Common loon at Seney National Wildlife Refuge with a crayfish
Immature common loon at Seney National Wildlife Refuge. Photo by ksblack99, Wikimedia Commons, public domain.

Seney itself has a surprising backstory. The land was once part of a vast swamp that early settlers tried and failed to drain and farm. In the 1930s, federal work crews reshaped it into a network of pools meant to attract ducks. The ducks never quite showed up in the numbers they hoped for, but nature had other plans. What people wrote off as a failure became one of the richest wildlife havens in the region.
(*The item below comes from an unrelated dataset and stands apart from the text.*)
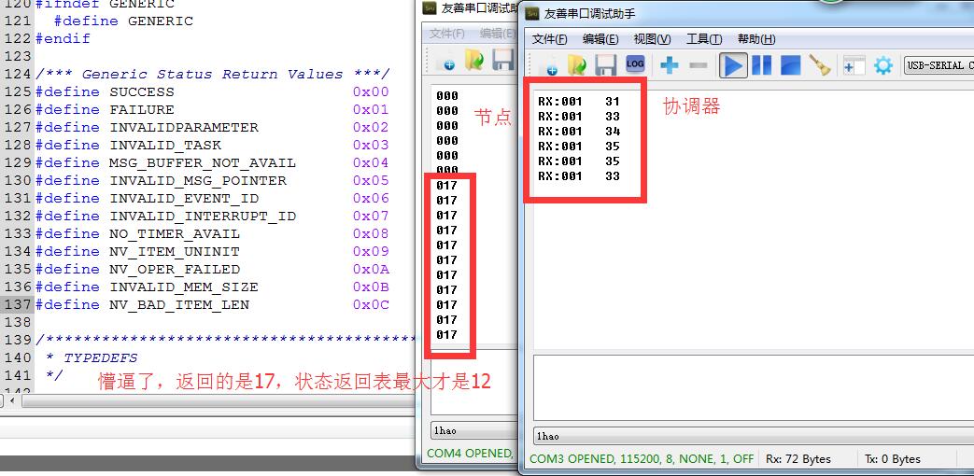Open the 视图(V) menu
These days the refuge is a birdwatcher’s dream, with more than 200 species of birds recorded, along with loons calling across the pools, ospreys diving, eagles perched in the pines, and sandhill cranes stalking the grass. Keep your eyes open on the edges and you might also spot a deer, a beaver, a fox, or even, if you are very lucky, a moose or a wolf.
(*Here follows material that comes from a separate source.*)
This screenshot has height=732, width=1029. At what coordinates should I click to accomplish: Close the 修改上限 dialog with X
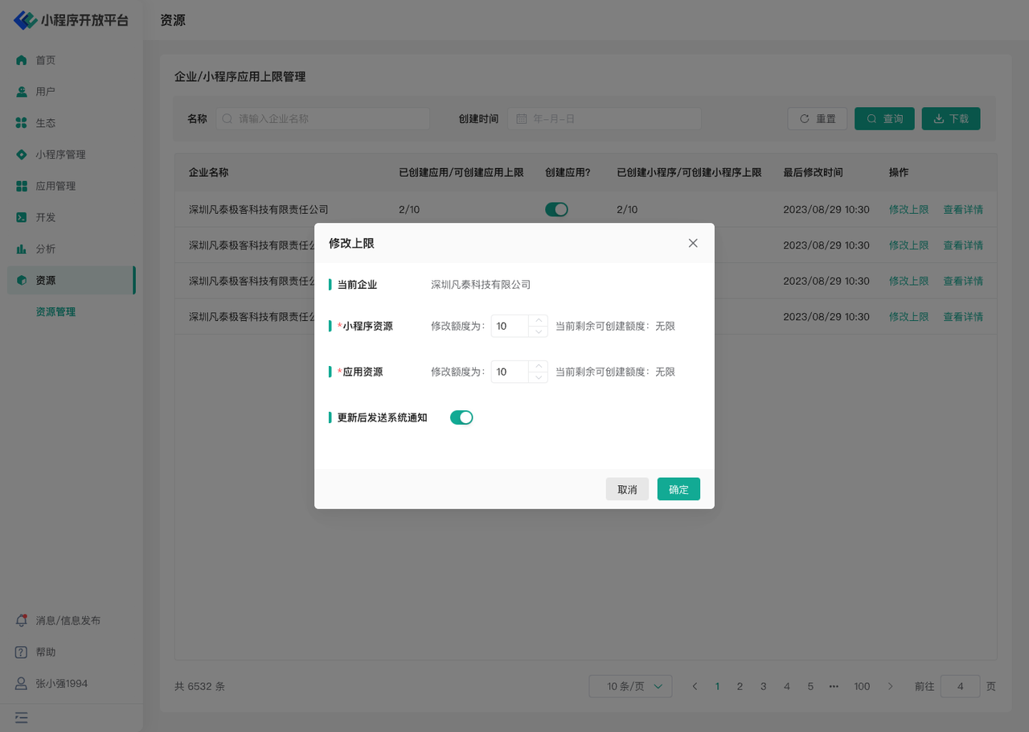pos(693,243)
Marshland Wildlife Drive at Seney National Wildlife Refuge in Michigan
Marshland Wildlife Drive at Seney National Wildlife Refuge. Photo by David Burns, U.S. Fish & Wildlife Service, CC BY 4.0.

The easiest way to take it all in is the Marshland Wildlife Drive, a seven-mile auto loop that winds past the pools where the swans and loons hang out. You can do the whole thing from your car, which makes it perfect for families, grandparents, or anyone who would rather watch wildlife than hike for it. The visitor center, the drive, and the trails are open from mid-May through October, so right now is prime time. And like all national wildlife refuges, it is free.

So if you are looking for a slow, peaceful U.P. afternoon, point the car toward Germfask and roll the windows down. Somewhere out on those quiet pools, a pair of giant white swans that should not even be here anymore will be gliding by with their babies in tow, living proof that sometimes, given a little help and a lot of space, the wild comes back.